## [Text]
----

Shortly after Donald Trump won the presidential election, a number of colleges and universities declared themselves "sanctuary campuses" for students, faculty, and staff who may face the threat of deportation under the new administration. The University of Pennsylvania, Trump's alma mater, said it would not allow US Immigration and Customs Enforcement (ICE) agents onto campus without a warrant, nor would it share private student information unless required. And in late November, the University of California announced a similar set of policies aimed at protecting undocumented students across the entire UC system.
Some universities, however have held back on making those sorts of announcements. Harvard University President Drew Faust, for example, defended the university's decision to not declare itself a sanctuary campus by saying it might endanger students rather than protect them, and the university did not want to offer "false and misleading assurance" to students. Other schools have argued that sanctuary policies may put them at risk of losing federal funding. (Some state officials have already threatened to cut funding for universities declaring sanctuary status.)

----

## [Data supplied]
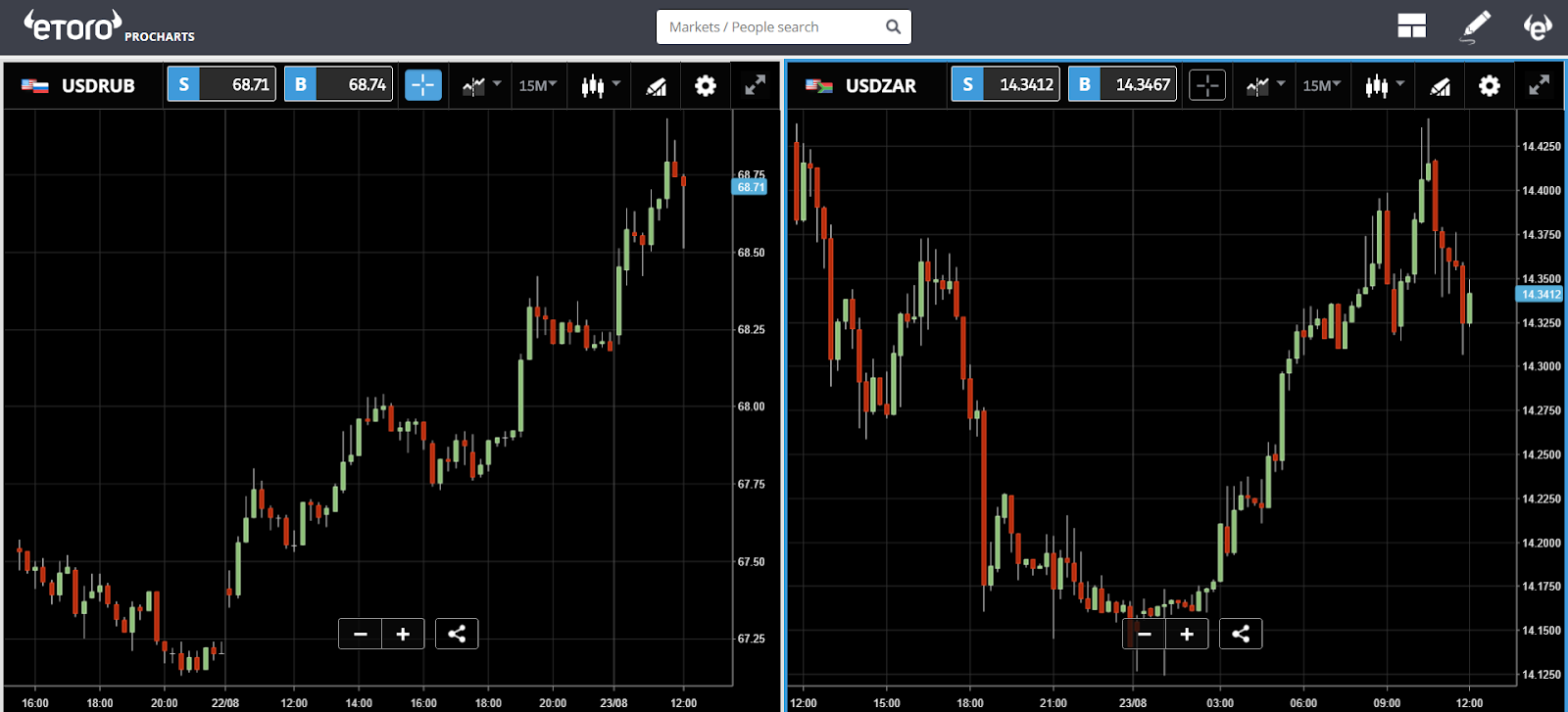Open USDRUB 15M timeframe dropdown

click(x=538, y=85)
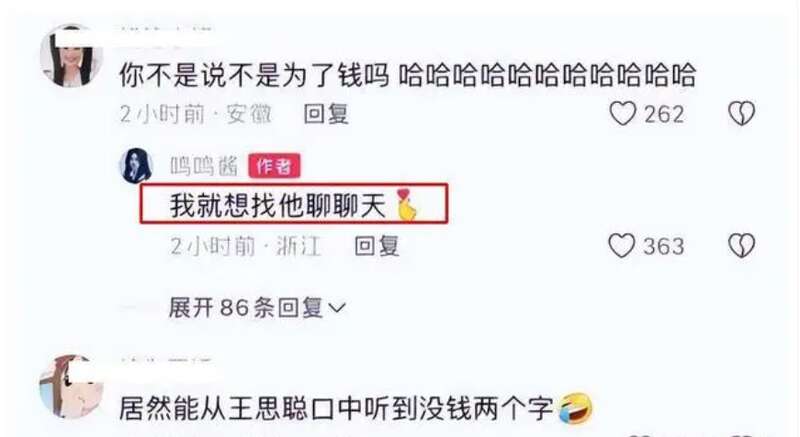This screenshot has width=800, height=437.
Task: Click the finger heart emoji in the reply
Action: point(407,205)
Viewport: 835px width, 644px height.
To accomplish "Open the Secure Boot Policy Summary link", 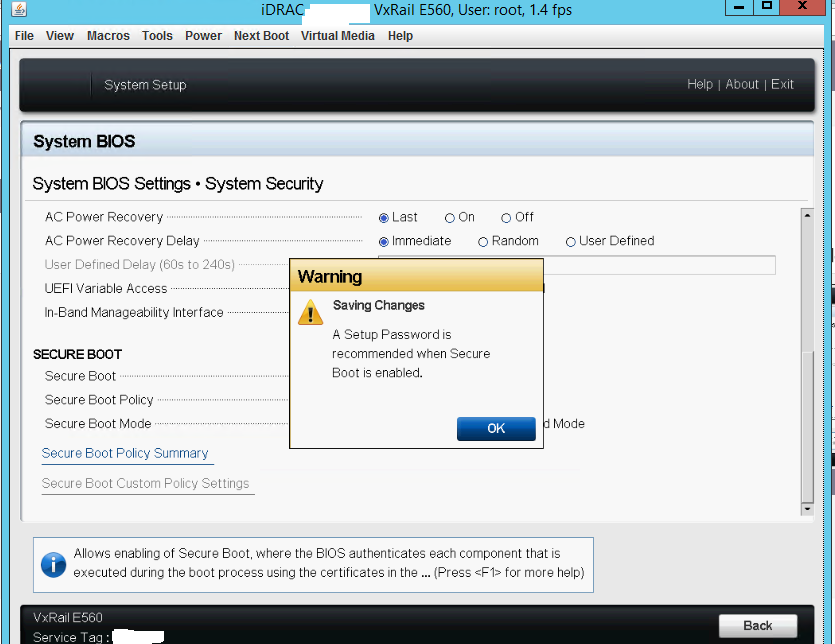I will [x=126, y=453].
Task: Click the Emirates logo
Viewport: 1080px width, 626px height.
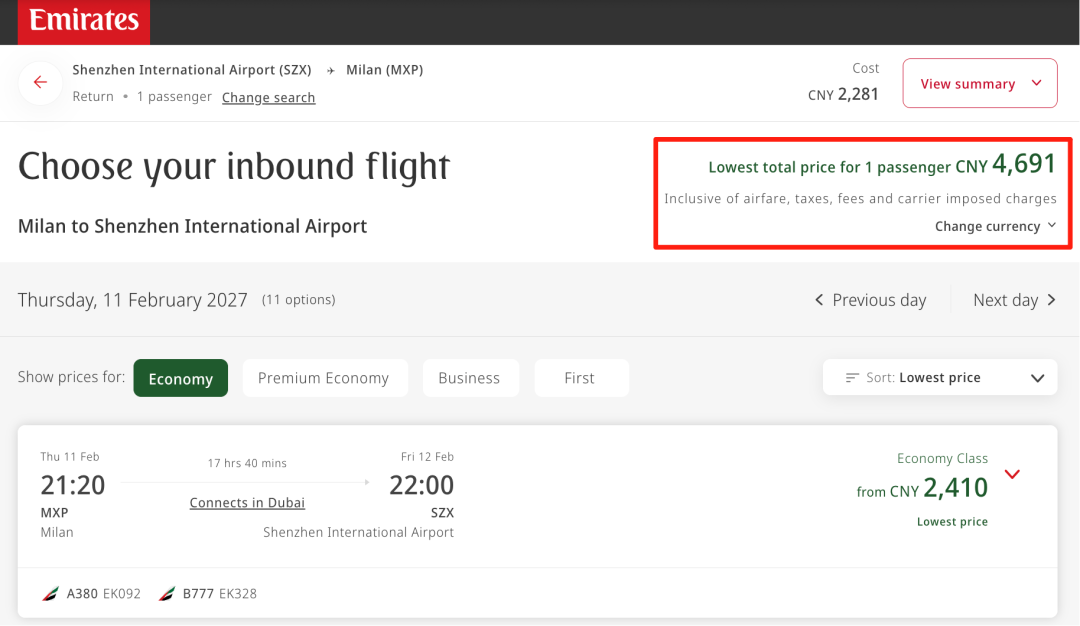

----

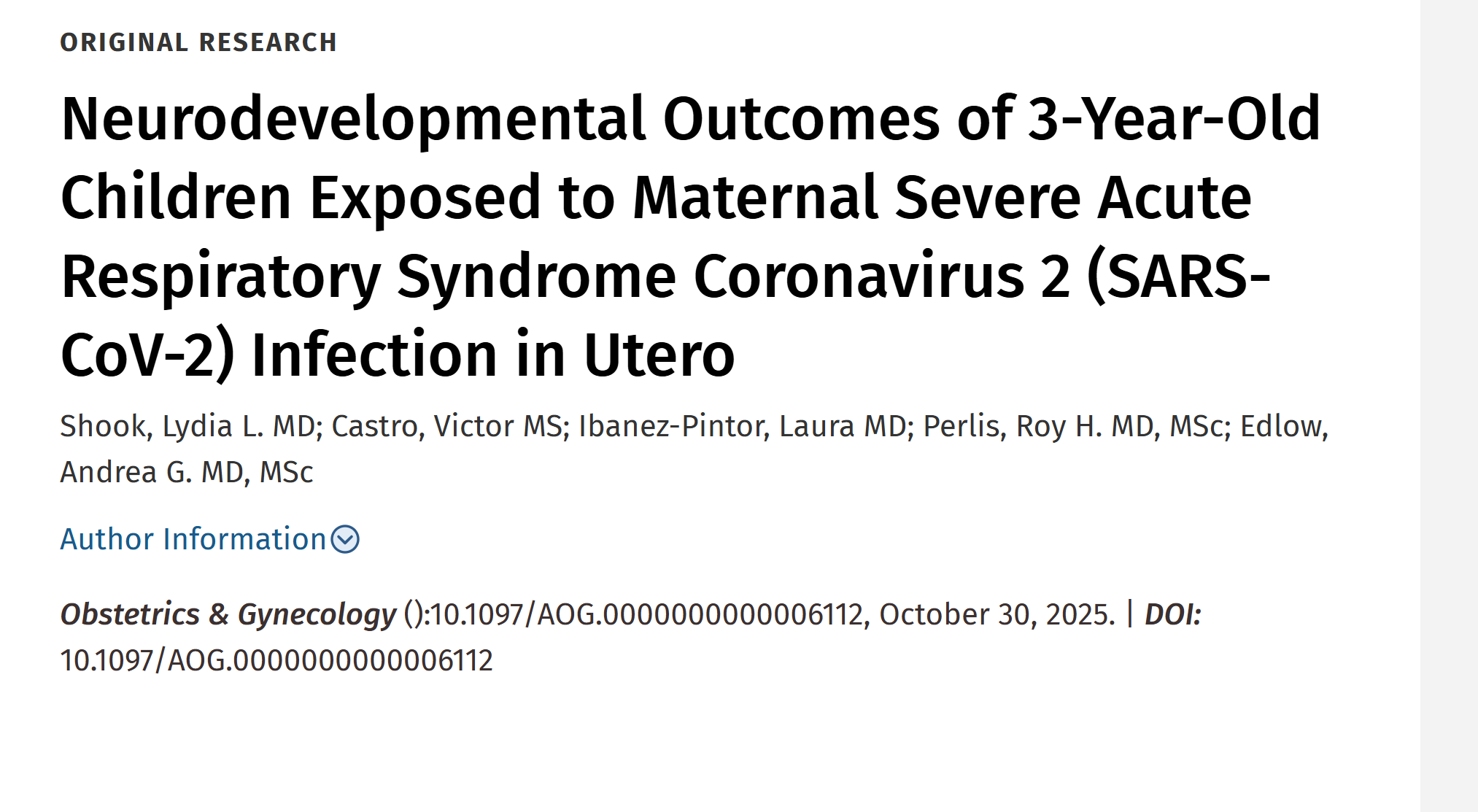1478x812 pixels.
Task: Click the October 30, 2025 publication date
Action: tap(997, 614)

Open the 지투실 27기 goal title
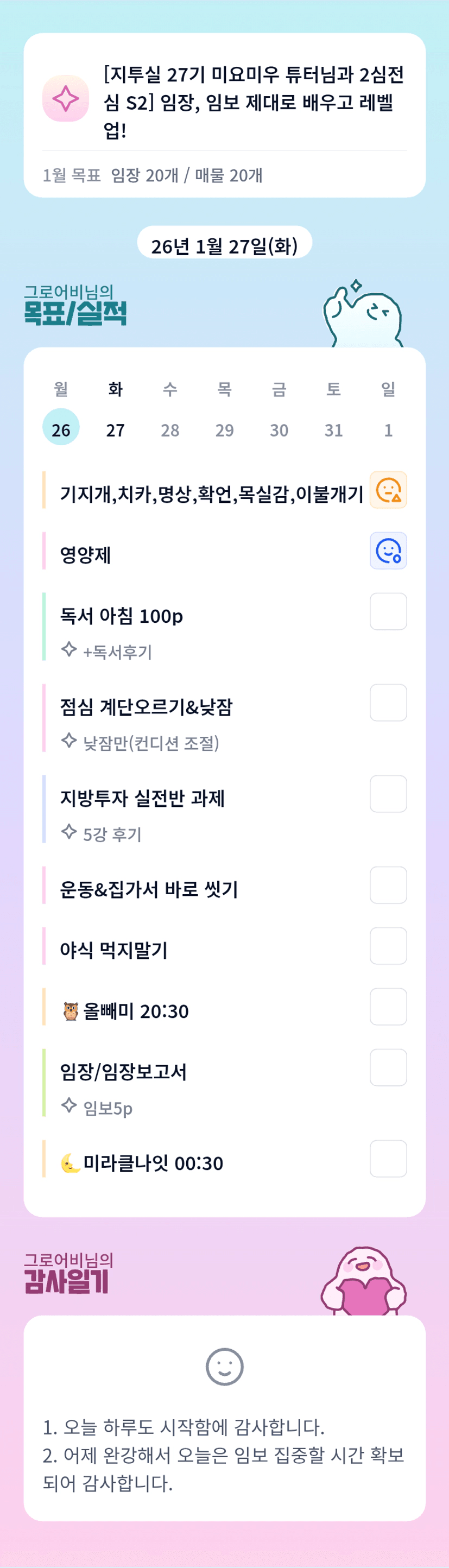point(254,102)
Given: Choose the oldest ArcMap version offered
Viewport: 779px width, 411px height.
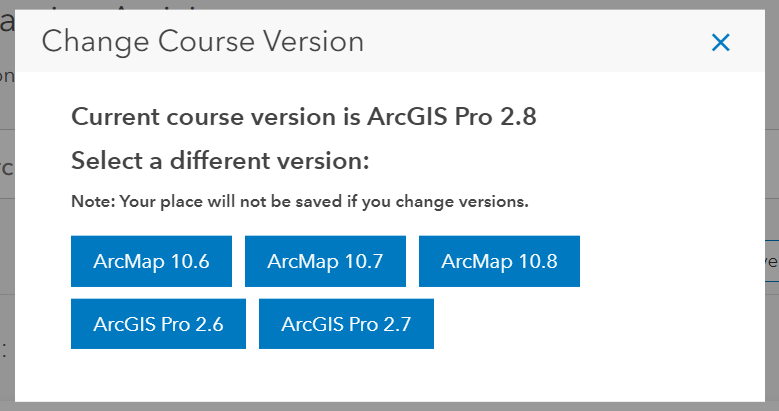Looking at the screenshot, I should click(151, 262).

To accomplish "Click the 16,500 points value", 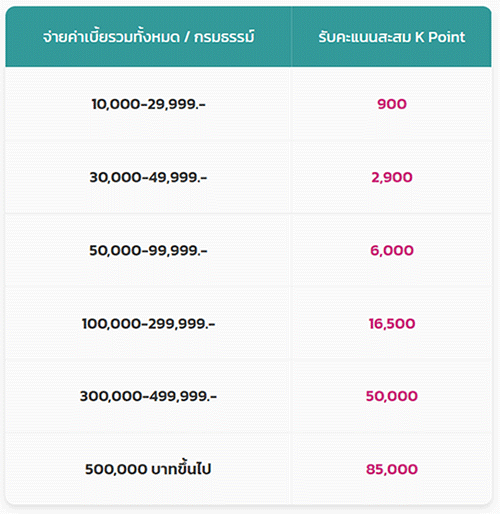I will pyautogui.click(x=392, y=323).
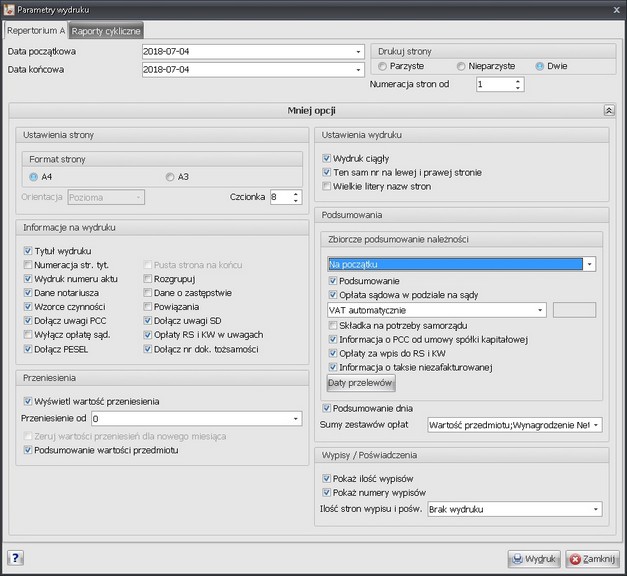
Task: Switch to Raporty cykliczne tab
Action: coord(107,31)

----

## [Exercise brief]
Print the passage on sanctuary campuses word for word, from "Some universities, however" down to "declaring sanctuary status.)".

## [Task answer]
Some universities, however have held back on making those sorts of announcements. Harvard University President Drew Faust, for example, defended the university's decision to not declare itself a sanctuary campus by saying it might endanger students rather than protect them, and the university did not want to offer "false and misleading assurance" to students. Other schools have argued that sanctuary policies may put them at risk of losing federal funding. (Some state officials have already threatened to cut funding for universities declaring sanctuary status.)